You've heard this theme before. You'll hear it many times on this record but the theme itself was so catchy that after it had lyrics added to it it became a little song called "Strangers in the Night".

"Explosive Welcome/Bi-Naveled/Key Note" is a fairly elaborate three minutes of dramatic underscore that suggests some comic hijinks as well as some suspenseful action and romance.

Lush, Mancini-esque orchestrations follow for "Beddy Bye", which reprises the main theme after some "laughing" trumpets.

Then, for "Beddoes Shadows", things get slinky and Mancini-like again with the electric bass guitar suggesting The Pink Panter and Peter Gunn while once again we hear the main title theme. The rhythm section really swings in this one.

Pizzicato strings start off the gently swaying "Clues Dropper/A Tape Sandwich/Rude Awakening". You'll also hear a quote of "Rule Brittania" and some high-tension dramatic music before the inevitable return to the main theme.

Spanish classical guitar with some flamenco flourishes opens "Noted Arrival" There's a little bit of support from strings but it's really the acoustic guitar's show.

The B side starts with "Taking De-Tour", which is a jaunty number that certainly sounds like it accompanies a scene of characters on the move.

Again we have the kind of Eastern European or possibly Mediterranean-sounding strummed instruments, this time with upright bass and jingled bells, as well as the rest of the orchestra, for the tranquil "Sale Fish".

"Down to the Docks/A Deadly Game" is another one with a Mancini-like bounce to it. This time the flutes are the principal voice until the strings take over for a reprise of the main theme. After that comes the tenser and more adventurous "Deadly Game" part that nonetheless resolves into a placid and romantic cue.

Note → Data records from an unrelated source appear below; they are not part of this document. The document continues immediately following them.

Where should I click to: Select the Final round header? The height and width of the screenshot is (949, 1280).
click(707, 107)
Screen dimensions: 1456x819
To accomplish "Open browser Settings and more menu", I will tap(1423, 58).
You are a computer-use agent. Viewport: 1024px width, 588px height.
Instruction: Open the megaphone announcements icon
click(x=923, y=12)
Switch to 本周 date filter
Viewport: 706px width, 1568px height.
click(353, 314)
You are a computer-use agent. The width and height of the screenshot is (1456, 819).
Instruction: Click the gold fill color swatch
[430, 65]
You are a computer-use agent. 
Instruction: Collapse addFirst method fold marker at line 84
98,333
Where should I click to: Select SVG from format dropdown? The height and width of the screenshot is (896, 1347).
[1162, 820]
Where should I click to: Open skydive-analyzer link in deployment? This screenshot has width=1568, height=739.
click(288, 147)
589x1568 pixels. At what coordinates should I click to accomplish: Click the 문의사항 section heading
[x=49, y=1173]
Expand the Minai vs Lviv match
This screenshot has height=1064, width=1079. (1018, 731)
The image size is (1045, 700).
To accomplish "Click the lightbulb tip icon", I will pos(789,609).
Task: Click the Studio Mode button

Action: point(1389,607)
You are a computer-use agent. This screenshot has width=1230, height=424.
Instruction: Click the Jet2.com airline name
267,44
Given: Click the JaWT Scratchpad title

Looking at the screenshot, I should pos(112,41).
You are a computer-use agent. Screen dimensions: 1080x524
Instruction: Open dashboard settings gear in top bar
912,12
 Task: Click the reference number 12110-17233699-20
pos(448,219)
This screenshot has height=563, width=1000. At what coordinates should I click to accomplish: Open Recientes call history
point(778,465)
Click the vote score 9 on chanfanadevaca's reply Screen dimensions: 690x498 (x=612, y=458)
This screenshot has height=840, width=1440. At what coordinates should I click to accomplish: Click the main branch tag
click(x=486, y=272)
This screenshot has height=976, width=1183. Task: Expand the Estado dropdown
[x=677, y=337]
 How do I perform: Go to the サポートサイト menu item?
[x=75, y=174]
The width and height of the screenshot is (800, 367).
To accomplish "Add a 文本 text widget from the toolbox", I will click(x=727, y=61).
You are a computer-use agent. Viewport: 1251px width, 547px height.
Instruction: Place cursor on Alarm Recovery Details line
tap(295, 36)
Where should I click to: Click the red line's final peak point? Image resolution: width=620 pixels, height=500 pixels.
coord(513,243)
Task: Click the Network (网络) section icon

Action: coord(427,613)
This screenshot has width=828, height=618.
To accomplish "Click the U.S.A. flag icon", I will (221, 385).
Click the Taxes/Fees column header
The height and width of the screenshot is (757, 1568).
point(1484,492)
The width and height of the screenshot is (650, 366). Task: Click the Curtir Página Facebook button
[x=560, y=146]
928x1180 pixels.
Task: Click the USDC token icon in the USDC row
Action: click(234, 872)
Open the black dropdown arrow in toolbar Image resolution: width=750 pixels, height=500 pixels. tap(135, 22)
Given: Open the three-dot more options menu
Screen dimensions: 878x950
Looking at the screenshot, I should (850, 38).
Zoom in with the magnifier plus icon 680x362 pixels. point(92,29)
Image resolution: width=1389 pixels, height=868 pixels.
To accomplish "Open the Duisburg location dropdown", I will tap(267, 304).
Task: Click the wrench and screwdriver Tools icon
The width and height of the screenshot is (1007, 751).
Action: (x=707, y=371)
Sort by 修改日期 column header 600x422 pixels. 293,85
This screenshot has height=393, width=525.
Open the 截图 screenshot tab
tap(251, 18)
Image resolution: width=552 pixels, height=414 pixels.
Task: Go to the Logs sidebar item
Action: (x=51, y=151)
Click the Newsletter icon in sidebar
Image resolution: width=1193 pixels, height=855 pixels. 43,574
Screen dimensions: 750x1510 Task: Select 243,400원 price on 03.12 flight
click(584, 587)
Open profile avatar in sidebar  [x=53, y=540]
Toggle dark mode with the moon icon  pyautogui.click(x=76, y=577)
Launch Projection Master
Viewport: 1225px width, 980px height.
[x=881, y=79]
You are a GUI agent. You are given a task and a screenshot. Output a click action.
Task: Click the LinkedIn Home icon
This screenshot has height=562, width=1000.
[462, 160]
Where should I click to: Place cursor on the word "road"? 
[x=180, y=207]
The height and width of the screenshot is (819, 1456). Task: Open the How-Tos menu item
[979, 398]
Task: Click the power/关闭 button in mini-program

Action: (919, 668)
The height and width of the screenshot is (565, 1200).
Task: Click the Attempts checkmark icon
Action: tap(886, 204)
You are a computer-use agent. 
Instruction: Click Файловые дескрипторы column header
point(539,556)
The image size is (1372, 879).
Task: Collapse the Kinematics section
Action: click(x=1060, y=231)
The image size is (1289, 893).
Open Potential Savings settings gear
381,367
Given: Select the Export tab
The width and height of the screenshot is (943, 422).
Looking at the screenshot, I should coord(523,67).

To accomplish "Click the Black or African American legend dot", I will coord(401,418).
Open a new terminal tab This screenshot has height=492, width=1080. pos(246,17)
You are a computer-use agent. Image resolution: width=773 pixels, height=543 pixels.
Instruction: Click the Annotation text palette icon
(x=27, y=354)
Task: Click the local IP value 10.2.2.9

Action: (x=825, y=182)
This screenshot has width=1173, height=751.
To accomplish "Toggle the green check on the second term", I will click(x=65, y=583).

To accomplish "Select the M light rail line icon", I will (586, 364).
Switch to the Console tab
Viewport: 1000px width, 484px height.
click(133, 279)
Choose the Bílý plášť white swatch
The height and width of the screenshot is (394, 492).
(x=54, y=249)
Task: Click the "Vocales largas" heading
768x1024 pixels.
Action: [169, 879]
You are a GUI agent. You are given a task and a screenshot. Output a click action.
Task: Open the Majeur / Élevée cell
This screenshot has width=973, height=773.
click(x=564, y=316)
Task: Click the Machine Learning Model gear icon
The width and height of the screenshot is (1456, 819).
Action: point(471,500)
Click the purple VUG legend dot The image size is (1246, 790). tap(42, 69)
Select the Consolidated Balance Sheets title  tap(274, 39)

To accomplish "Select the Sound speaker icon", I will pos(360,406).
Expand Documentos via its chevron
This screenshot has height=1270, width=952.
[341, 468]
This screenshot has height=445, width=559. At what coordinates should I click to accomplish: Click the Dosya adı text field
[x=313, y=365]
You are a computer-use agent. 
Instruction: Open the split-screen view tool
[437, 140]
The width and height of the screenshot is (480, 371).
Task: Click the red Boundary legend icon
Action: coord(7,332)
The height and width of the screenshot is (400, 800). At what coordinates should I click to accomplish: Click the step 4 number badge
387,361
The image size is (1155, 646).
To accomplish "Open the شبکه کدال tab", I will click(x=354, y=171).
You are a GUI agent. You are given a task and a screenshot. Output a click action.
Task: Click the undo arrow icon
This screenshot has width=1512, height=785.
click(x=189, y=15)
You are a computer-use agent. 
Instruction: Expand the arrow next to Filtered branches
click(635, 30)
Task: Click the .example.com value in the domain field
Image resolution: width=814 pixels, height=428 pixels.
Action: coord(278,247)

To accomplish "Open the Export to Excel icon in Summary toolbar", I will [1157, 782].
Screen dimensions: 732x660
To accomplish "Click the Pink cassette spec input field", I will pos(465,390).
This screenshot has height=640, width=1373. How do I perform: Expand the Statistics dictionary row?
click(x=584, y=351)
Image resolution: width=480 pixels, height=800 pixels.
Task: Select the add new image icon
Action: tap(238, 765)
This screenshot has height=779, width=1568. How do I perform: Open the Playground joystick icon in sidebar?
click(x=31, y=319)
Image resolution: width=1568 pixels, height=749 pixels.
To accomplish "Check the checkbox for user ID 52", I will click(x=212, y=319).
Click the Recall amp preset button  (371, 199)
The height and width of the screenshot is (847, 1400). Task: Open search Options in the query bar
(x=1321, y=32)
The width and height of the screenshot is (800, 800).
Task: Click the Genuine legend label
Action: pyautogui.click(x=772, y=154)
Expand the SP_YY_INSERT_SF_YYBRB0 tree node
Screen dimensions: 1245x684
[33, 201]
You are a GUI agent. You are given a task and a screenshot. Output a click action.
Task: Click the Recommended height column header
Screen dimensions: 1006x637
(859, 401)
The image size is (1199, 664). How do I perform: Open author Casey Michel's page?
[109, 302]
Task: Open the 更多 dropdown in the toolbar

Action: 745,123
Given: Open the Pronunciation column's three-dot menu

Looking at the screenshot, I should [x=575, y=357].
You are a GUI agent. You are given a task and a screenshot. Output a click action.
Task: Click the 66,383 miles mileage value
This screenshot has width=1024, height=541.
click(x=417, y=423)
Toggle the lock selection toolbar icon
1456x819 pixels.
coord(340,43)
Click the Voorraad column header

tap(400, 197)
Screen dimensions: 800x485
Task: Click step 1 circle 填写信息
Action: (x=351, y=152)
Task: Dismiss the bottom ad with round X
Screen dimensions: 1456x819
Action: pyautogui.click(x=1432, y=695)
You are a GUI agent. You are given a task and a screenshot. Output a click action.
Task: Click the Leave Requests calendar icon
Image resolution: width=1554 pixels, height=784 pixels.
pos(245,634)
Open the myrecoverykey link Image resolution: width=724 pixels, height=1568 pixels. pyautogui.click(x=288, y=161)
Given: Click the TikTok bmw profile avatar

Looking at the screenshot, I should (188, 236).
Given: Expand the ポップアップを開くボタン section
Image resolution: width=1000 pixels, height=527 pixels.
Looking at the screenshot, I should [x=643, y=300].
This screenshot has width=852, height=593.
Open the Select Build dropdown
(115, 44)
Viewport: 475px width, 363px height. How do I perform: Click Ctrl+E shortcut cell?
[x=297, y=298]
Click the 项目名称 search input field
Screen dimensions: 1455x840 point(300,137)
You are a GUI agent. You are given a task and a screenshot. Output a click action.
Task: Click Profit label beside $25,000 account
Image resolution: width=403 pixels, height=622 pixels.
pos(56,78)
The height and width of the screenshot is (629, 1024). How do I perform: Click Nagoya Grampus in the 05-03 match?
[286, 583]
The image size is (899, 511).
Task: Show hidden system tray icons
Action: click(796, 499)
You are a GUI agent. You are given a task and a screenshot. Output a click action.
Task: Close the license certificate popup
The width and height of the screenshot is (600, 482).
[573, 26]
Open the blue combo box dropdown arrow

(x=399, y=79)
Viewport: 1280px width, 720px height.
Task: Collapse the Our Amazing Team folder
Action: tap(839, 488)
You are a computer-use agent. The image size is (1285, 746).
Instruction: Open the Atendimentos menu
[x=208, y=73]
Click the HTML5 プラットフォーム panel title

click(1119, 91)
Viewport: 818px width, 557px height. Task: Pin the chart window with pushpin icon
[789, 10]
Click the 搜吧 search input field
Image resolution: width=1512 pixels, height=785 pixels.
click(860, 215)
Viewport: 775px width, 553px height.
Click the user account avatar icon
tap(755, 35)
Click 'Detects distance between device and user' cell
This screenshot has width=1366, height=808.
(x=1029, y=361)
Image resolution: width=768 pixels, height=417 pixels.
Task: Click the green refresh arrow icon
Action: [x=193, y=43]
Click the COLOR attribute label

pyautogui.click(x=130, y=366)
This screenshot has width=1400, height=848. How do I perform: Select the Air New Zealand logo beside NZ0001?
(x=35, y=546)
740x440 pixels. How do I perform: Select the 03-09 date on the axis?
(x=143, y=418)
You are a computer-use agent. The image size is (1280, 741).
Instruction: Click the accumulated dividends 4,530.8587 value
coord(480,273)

Sprightly intrigue music with a definite Middle Eastern touch, and a bit of Tchaikovsky's sugar plum fairies, describes the driving 3/4 piece "Foiled in Oil".

Another two-parter is next, "Handy Brandy/Hail the Azalea", which has perhaps a Russian dance flavor—or Star Trek fight music—quality to it. It winds things up in a velvety, loungey, late-night mood with lush string arrangements.

And then we get the main theme one more time for "No a Go Go (End Title)", which presents it as you've already hears it but builds to a big finish.